For over 25 years, OCHIN has worked alongside community health centers—whose patients often face higher risks for chronic conditions and barriers to accessing care—to ensure they have the support necessary to deliver high-quality, comprehensive care. Through our specialized, integrated EHR system and proactive consultative support, the OCHIN network has helped members achieve better outcomes for Medicare patients in areas such as chronic disease management, preventative screening rates and avoidable hospitalizations—performance gains that translate into greater overall savings for health care organizations.
While transitioning to value-based care requires new investments in care management infrastructure and in implementing best practices, it can drive meaningful care transformation and offer community health centers important opportunities to strengthen their financial sustainability while advancing their mission. By diversifying revenue streams through shared incentives, supporting preventative, whole-person care with team-based approaches that address medical and non-medical needs, and embedding measures that close gaps in care, value-based care can improve outcomes for rural and lower-resourced populations.
This experience has shaped a core belief: Value-based care can improve health outcomes and reduce costs, but only when community health organizations have the right infrastructure, data capabilities and workforce support in place.
This belief guides OCHIN’s partnerships with organizations such as the California Health Care Foundation and informs our efforts to help providers integrate evidence-based interventions, technology and whole-person care in ways that are both sustainable and responsive to community needs.
Partnering to understand readiness for value-based care
To better understand current capabilities and areas for improvement, OCHIN and the California Health Care Foundation conducted an assessment of 24 California community health centers in the OCHIN network to evaluate their readiness for value-based care.

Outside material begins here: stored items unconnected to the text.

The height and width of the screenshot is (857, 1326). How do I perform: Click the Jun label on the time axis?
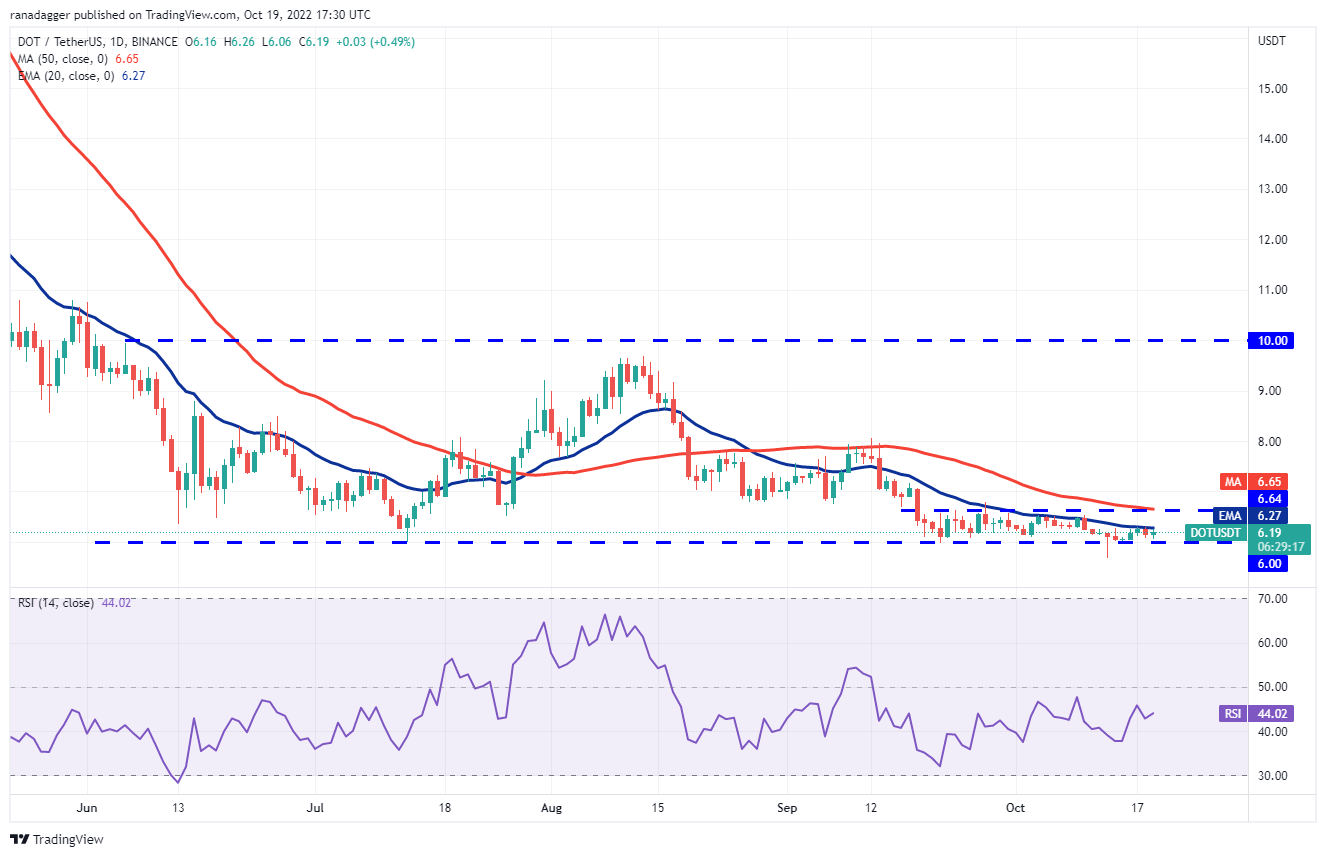87,805
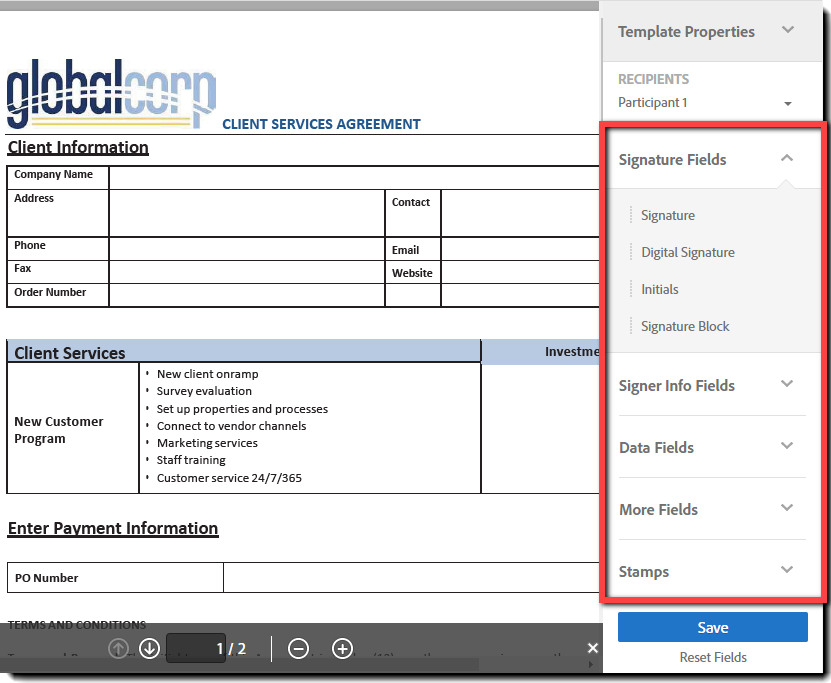This screenshot has height=683, width=831.
Task: Choose the Signature Block field
Action: 685,326
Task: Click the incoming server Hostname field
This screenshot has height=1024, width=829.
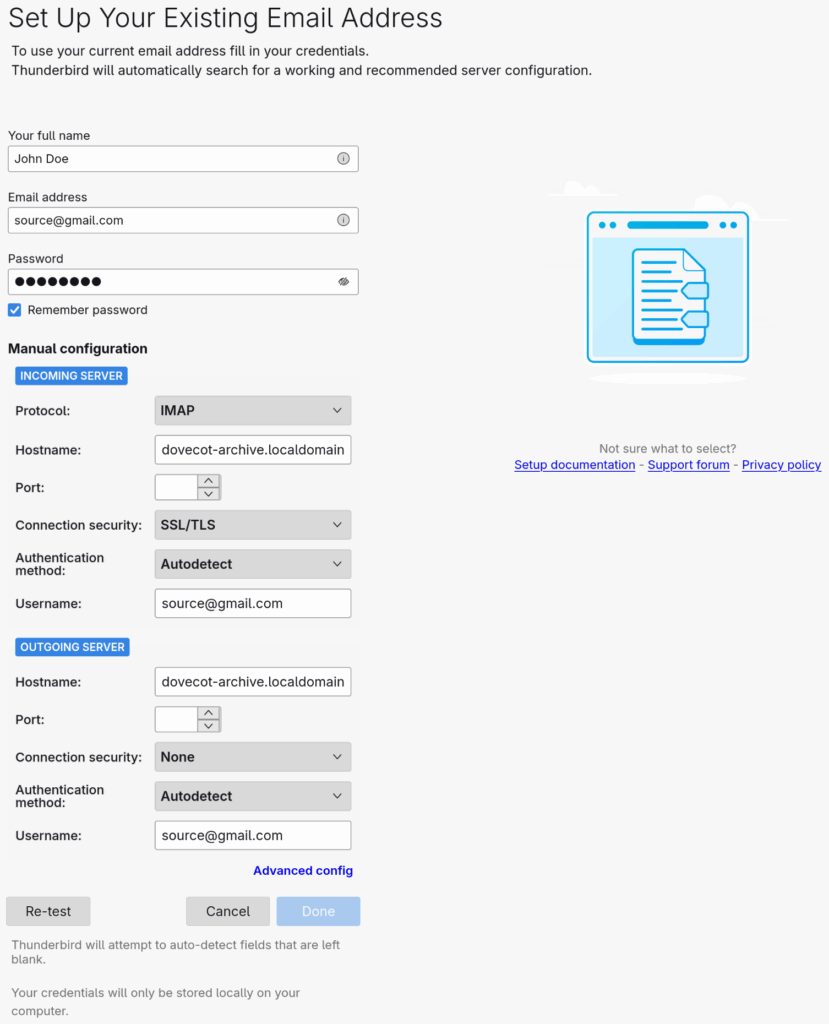Action: [252, 450]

The research team used a standardized tool that produced a readiness score for each participating health center and evaluated key areas such as data and reporting capabilities, billing workflows, staffing models and organizational processes. Interviews with health center providers added important context by giving them the opportunity to share their real-world experiences and challenges.
Key findings include:
- Readiness levels varied across organizations. The highest performing health centers participated in the Medicare Shared Savings Program or an accountable care organization, while those with lower readiness scores took part only in traditional Medicare or Medicare Advantage plans.

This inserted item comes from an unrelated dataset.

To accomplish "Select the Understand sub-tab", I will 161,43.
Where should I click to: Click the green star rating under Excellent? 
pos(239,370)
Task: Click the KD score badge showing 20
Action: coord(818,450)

- Care coordination services were in place but underbilled. Many health centers offered services such as chronic care management, remote patient monitoring and transitional care management but were not consistently or effectively billing for the enhanced Medicare benefits associated with them.
- Health centers want more training. Nearly all organizations interviewed emphasized the importance of Medicare reimbursement and expressed a strong interest in more training and upskilling opportunities to strengthen staff knowledge.

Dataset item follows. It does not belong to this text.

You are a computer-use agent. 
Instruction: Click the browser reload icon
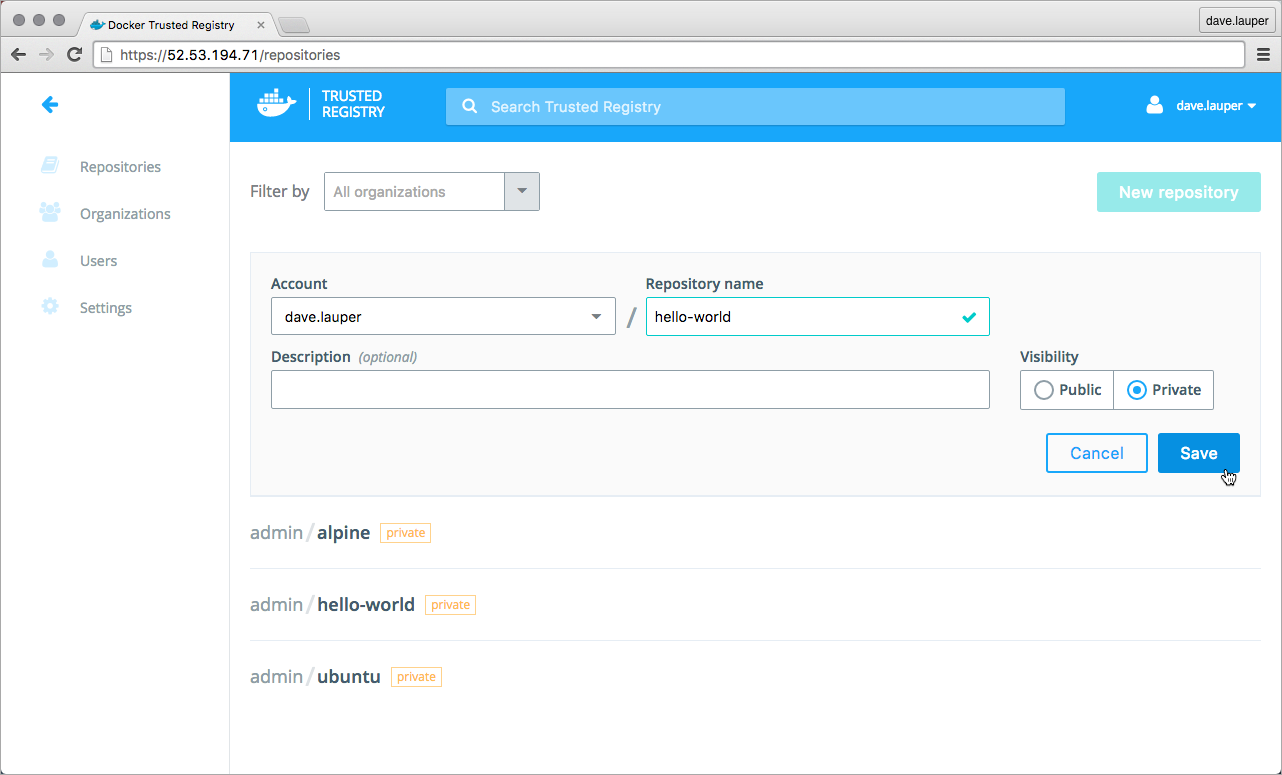pyautogui.click(x=74, y=55)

- Health centers need reporting and data within an integrated platform. A unified, robust data and reporting platform is necessary to excel in both fee-for-service Medicare and value-based payment—enabling quality improvement, care gap identification and performance monitoring through strong partnerships, technology solutions and clear plans to optimize data infrastructure.
Consultative and technological solutions for value-based care adoption
The readiness assessment revealed several opportunities to further support community-based providers as they prepare for value-based care. For example, to help meet the needs of older patients and those with more complex medical needs—and to navigate rising regulatory and financial pressures—OCHIN has entered a new value-based care partnership with a fellow national nonprofit to strengthen care continuity and improve financial sustainability for health centers.
Through consultative guidance, workforce training and enhanced data and reporting infrastructure, OCHIN helps providers position themselves for long-term financial, operational and clinical sustainability.